* Selection:

Capillary Technologies Acquires SessionM for $20 Mn

Capillary Technologies Acquires SessionM from Mastercard for $20 Mn

Soumya Verma
14 Min Read

QUICK TAKE:

  1. Deal Value: $20 Mn (~Rs 181.8 Cr) — all-cash | 100% stake acquisition
  2. Buyer: Capillary Technologies India Ltd (NSE/BSE: CAPILLARY) — listed Nov 2025
  3. Target: SessionM Inc. (+ Czech subsidiary) — Mastercard-owned since 2019
  4. Deal Multiple: 0.40x CY2025 revenue ($20 Mn / $50.5 Mn revenue) — deep value acquisition
  5. Strategic Play: North America + LATAM expansion | Combined ARR: $115 Mn+ | 150+ customers incl. 25 Fortune 500
  6. Timeline: Signed Feb 24, 2026 | Expected close: within 180 days | Integration by CY2029

Capillary Technologies, India’s Bengaluru-based AI-native loyalty SaaS company that listed on the NSE and BSE in November 2025, has signed a definitive agreement to acquire SessionM Inc. — the customer loyalty and engagement platform owned by Mastercard since 2019 — in an all-cash deal worth $20 Mn (Rs 181.8 Cr). The acquisition, Capillary’s fifth since 2021, gives the Indian SaaS firm a direct foothold in the North American and Latin American enterprise loyalty market and pushes the combined entity’s annual recurring revenue to over $115 Mn, serving 150+ customers including 25 Fortune 500 companies across 47 countries.

The price makes this deal extraordinary in both directions. Capillary is buying a business that generated $50.5 Mn in CY2025 revenue for just $20 Mn — a 0.40x revenue multiple that would be considered fire-sale pricing in any SaaS transaction. The catch: SessionM’s revenue has declined for three consecutive years ($57 Mn → $54.5 Mn → $50.5 Mn). Mastercard is shedding a non-core asset. Capillary is betting it can re-ignite a decelerating platform using its AI-native loyalty stack, its existing enterprise relationships, and the distribution engine of the world’s second-largest card network it just bought from. The bet is asymmetric — but so is the risk.

* Extracted information:
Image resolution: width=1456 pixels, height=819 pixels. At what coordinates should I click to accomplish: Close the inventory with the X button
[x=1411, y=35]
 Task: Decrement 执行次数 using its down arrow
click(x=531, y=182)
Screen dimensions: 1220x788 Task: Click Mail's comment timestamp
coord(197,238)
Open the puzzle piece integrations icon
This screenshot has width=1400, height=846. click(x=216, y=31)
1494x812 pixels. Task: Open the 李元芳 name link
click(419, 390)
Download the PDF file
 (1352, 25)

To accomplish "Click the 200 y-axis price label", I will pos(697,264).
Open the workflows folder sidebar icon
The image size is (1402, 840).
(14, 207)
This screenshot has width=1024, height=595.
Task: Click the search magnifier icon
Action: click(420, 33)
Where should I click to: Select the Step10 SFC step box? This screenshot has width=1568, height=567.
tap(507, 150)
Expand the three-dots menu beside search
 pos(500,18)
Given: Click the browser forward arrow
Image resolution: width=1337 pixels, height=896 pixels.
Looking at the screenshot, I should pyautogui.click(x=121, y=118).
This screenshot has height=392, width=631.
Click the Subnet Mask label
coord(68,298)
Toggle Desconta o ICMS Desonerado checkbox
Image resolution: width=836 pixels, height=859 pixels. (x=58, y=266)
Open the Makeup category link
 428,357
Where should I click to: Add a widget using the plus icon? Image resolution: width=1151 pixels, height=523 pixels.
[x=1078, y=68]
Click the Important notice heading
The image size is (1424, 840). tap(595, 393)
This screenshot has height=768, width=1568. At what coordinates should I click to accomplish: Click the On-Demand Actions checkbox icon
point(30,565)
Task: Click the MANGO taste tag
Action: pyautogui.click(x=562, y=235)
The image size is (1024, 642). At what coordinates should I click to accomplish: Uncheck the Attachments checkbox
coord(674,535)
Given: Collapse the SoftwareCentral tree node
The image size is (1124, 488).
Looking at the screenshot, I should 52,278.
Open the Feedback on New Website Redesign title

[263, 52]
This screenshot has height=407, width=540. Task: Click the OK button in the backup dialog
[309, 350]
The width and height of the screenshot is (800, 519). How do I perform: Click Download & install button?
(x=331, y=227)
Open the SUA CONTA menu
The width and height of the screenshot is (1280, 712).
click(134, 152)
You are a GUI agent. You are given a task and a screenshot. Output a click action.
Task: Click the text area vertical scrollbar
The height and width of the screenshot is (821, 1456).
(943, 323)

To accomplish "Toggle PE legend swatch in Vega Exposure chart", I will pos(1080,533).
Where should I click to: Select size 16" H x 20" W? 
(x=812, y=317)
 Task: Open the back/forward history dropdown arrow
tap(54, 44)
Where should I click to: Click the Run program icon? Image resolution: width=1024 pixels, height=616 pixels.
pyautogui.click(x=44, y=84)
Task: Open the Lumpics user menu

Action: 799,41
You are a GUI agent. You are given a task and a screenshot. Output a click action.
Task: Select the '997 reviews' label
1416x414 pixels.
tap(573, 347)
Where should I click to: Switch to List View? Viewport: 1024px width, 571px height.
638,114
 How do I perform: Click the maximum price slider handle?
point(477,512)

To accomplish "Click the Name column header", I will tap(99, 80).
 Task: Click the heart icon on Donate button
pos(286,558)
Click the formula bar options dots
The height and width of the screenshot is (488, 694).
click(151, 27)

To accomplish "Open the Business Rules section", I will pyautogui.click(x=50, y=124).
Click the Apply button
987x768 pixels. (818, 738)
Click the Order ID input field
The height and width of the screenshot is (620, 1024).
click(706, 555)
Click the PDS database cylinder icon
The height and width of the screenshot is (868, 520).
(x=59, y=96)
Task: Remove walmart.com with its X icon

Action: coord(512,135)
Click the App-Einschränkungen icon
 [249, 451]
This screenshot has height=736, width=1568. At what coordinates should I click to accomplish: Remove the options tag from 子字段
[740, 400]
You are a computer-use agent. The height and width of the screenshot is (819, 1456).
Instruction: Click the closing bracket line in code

* To be done: Print the passage of the SessionM acquisition article that begins with the words containing "Capillary Technologies, India’s" and ends with "across 47 countries.", copied word for word. The data plays no part in what follows.

* Full output:
Capillary Technologies, India’s Bengaluru-based AI-native loyalty SaaS company that listed on the NSE and BSE in November 2025, has signed a definitive agreement to acquire SessionM Inc. — the customer loyalty and engagement platform owned by Mastercard since 2019 — in an all-cash deal worth $20 Mn (Rs 181.8 Cr). The acquisition, Capillary’s fifth since 2021, gives the Indian SaaS firm a direct foothold in the North American and Latin American enterprise loyalty market and pushes the combined entity’s annual recurring revenue to over $115 Mn, serving 150+ customers including 25 Fortune 500 companies across 47 countries.